_AVAILABLE RECORDS_
================

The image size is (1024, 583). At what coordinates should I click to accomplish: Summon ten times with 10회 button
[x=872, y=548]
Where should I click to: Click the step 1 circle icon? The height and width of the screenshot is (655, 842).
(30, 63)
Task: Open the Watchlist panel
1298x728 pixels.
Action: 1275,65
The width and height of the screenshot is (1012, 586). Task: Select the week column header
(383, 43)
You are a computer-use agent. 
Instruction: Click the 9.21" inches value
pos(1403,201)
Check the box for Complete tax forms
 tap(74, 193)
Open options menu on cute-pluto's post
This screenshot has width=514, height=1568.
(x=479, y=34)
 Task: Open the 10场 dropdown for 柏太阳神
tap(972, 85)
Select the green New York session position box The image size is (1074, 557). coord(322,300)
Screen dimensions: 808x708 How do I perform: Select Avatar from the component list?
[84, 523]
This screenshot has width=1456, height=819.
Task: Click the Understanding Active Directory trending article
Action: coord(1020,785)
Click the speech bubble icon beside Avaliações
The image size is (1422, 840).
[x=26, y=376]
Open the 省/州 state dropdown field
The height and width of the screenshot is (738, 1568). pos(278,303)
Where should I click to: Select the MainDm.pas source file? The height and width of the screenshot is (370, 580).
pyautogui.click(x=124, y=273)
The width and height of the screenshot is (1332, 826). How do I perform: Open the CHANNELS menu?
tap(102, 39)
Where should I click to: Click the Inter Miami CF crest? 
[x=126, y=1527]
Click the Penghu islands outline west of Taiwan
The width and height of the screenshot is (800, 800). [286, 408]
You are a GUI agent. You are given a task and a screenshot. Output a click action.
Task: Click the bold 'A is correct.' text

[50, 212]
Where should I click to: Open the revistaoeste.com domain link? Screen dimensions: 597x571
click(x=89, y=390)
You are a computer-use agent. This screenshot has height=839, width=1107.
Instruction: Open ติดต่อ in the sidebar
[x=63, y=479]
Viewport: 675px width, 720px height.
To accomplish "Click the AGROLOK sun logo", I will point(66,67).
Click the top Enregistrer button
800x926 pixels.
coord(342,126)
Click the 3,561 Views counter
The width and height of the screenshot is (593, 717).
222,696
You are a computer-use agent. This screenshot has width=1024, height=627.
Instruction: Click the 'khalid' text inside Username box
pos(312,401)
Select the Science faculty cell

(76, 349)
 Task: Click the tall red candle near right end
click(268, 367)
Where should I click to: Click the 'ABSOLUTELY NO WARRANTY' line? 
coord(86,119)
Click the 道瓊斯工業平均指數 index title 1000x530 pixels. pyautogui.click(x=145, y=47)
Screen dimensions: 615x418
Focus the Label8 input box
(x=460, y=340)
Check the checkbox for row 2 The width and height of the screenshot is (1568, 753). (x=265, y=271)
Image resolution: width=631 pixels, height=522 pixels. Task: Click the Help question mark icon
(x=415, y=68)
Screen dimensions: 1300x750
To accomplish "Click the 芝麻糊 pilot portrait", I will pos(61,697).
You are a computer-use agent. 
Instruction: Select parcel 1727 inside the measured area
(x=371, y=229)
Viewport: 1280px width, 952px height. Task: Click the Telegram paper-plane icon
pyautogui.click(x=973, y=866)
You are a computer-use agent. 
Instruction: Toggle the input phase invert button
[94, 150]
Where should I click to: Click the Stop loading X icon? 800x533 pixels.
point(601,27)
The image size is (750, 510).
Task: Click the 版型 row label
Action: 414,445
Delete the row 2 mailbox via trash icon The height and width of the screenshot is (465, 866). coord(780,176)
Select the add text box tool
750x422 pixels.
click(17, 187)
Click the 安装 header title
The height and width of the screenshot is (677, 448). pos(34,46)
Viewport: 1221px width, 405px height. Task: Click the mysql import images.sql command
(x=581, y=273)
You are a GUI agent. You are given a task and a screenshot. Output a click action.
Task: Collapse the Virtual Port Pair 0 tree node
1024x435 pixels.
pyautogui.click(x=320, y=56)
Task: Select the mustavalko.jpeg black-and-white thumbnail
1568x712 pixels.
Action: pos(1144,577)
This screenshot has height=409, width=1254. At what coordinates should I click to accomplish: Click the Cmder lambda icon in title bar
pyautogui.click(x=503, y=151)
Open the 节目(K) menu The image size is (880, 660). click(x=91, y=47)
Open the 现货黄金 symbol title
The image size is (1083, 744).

================

_WHAT THE TASK REQUIRES_
Gather all lines of the records that include the word "will".

_SOLUTION FOR THIS EXERCISE_
To accomplish "Click the AGROLOK sun logo", I will point(66,67).
To accomplish "Click the 芝麻糊 pilot portrait", I will pos(61,697).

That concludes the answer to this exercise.